== RECORDS PROVIDED ==
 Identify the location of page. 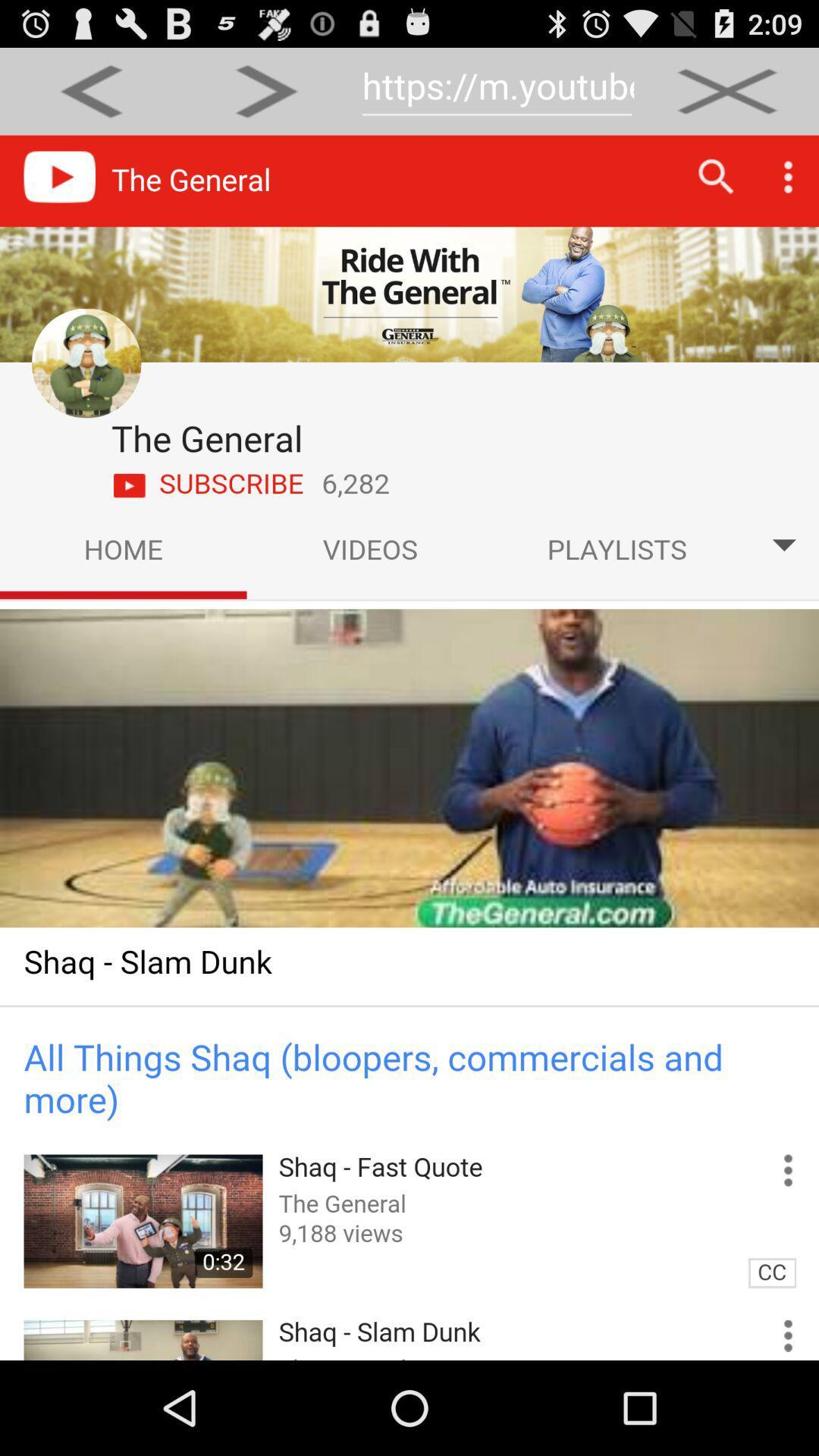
...
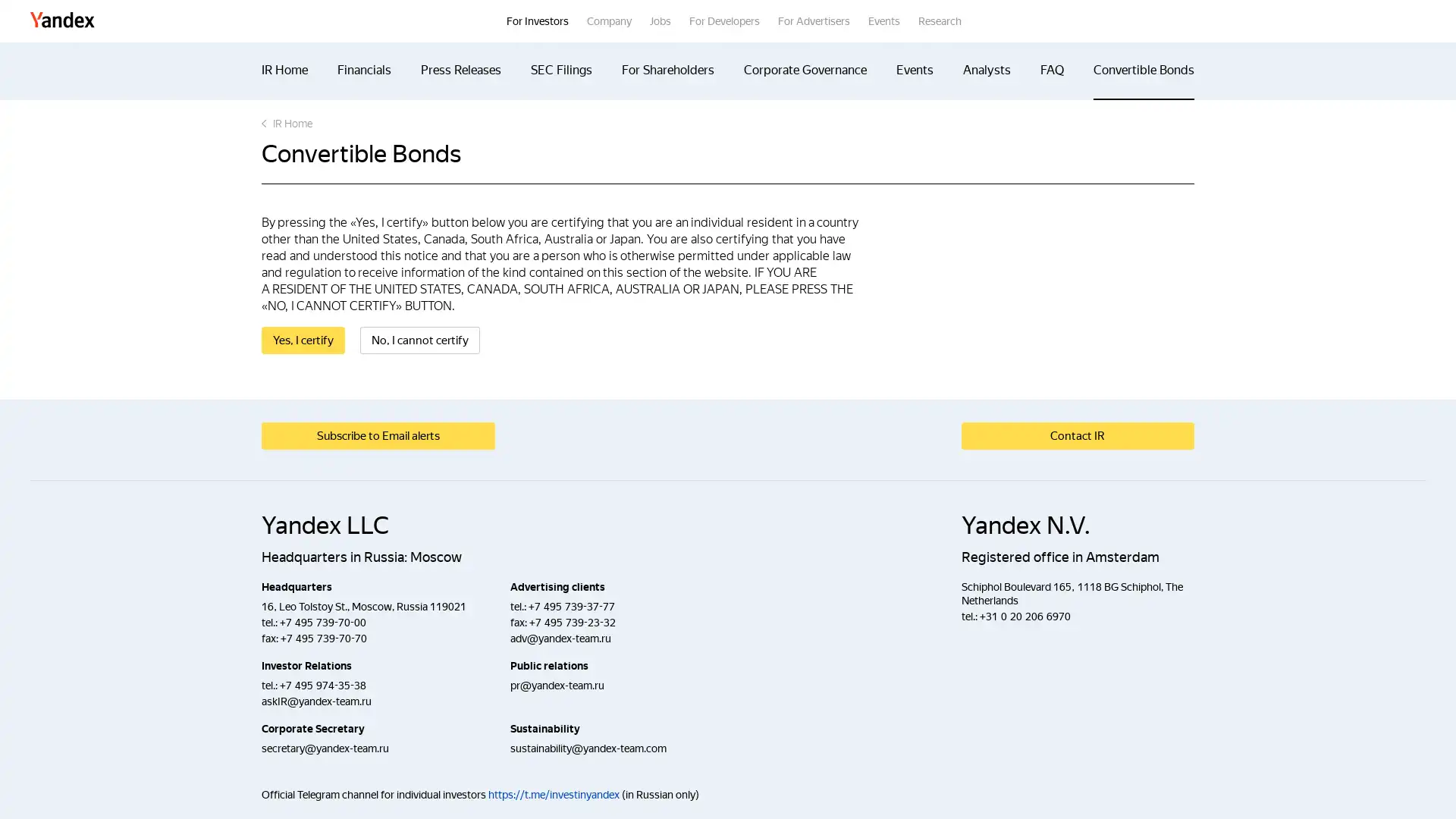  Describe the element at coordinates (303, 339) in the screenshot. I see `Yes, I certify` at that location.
* * *
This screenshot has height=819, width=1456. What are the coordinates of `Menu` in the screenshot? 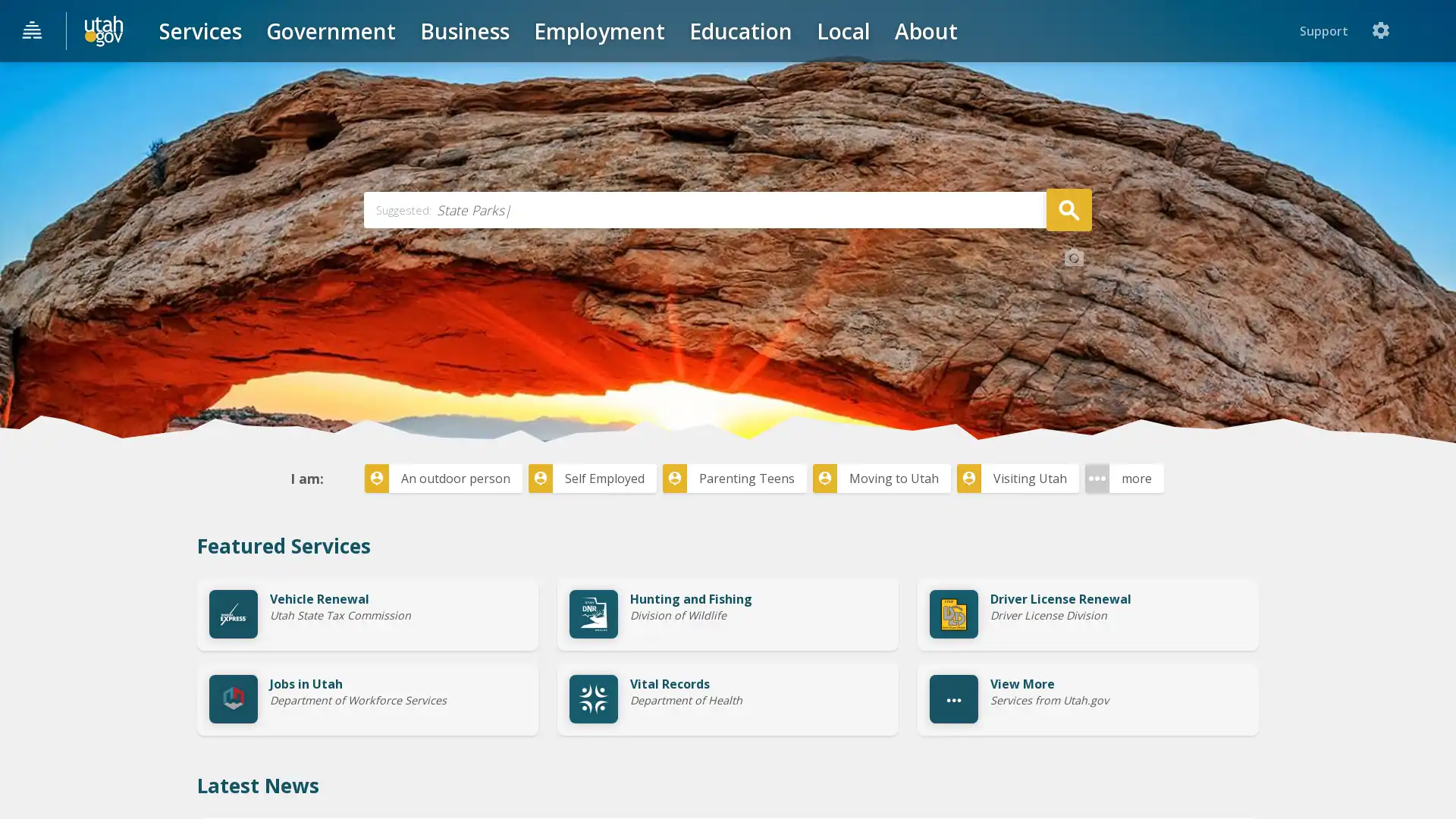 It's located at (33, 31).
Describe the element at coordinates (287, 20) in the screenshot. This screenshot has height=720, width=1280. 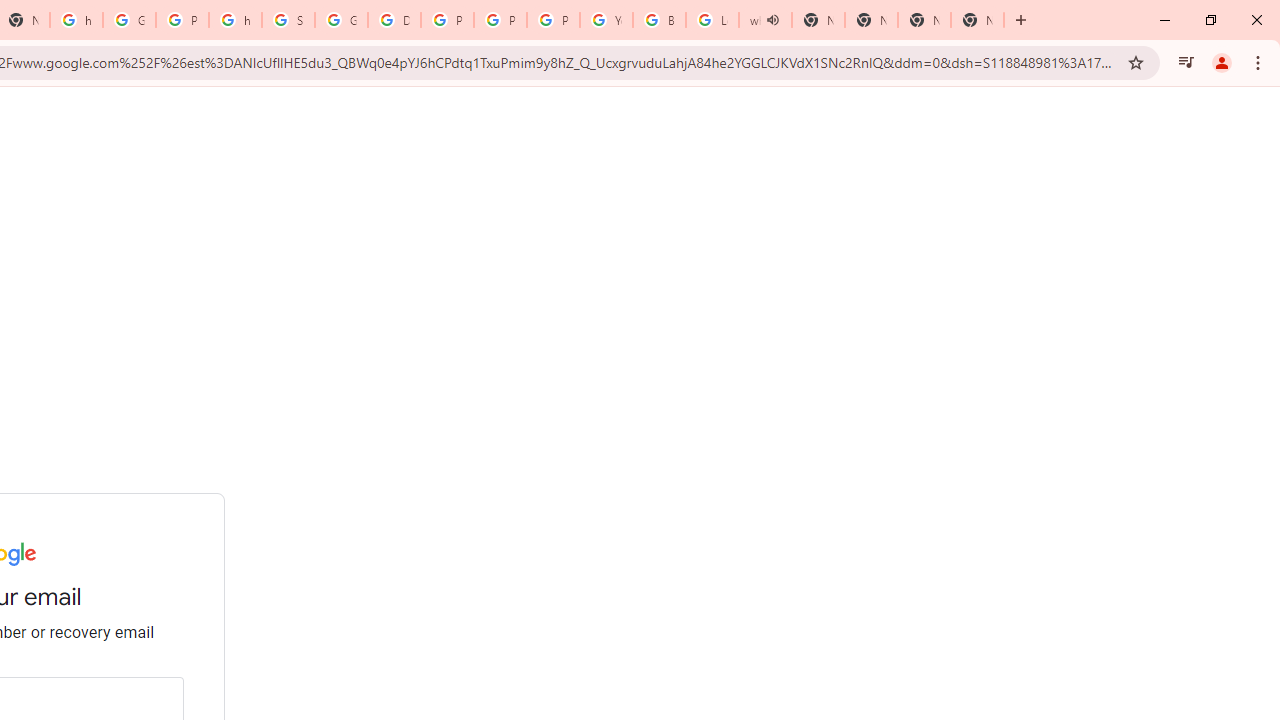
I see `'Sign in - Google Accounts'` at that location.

== CHALLENGE ==
Rewrite the records as a numbered list. Begin at the line that has "Describe the element at coordinates (287, 20)" and stop after the line that has "in - Google", skipping blank lines and leaving out the pictures.

== RESULT OF THIS TASK ==
1. Describe the element at coordinates (287, 20) in the screenshot. This screenshot has height=720, width=1280. 
2. I see `'Sign in - Google Accounts'` at that location.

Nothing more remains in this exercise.